↓↓↓

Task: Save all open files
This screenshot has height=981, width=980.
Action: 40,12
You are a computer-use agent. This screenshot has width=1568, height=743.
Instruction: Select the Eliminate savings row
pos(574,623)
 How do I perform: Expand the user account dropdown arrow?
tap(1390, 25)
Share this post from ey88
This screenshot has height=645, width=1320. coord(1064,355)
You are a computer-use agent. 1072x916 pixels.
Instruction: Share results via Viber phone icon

↑↑↑

The word "agent" occurs in some lines of the data above; report how many such lines there are, with no other words.

2